= Watkin Williams (Flint MP) =

Welsh politician

Watkin Williams (1742? – 30 November 1808), of Penbedw, near Flint, Denbighshire and Erbistock, Flintshire, was a Welsh politician and administrator.

==Life==
Williams was the son of Richard Williams, MP and Annabella Lloyd from Drenewydd. He was educated at Brasenose College, Oxford.

==Career==
Williams was the Member of Parliament for Montgomeryshire 9 June 1772 – 1774 and Flint Boroughs 26 June 1777 – 1806.

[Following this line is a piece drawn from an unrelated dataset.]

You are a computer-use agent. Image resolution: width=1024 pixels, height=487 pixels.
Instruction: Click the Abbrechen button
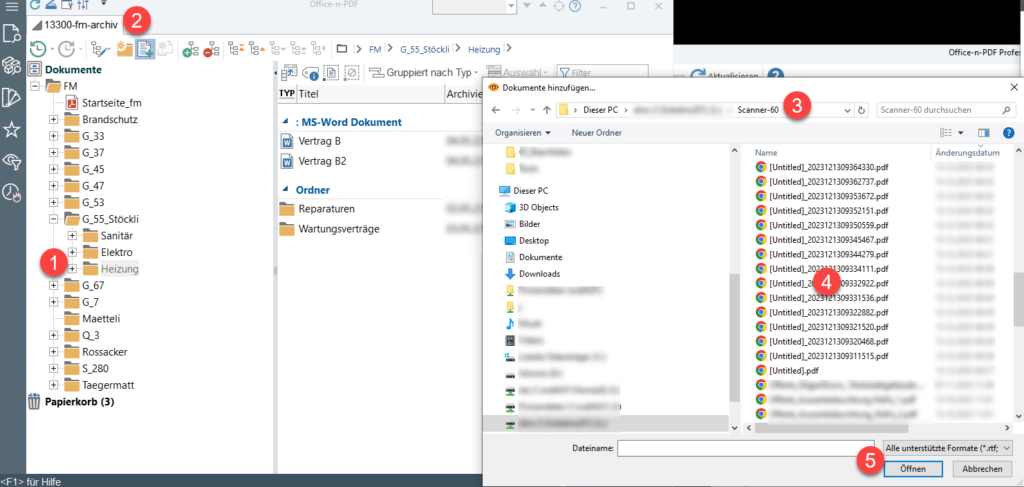click(981, 468)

He was Lord Lieutenant of Merionethshire from August 1789 to June 1793, Lord Lieutenant of Denbighshire from 1792 to 1793 and Constable of Flint Castle from March 1799 to his death. He was also a Major in the Salop militia (1766–96) and the Flintshire fusiliers (1803).

He died in 1808. He had married Elizabeth Stapleton, the daughter of Colonel James Russell Stapleton from Bodrhyddan, Flintshire but had no children.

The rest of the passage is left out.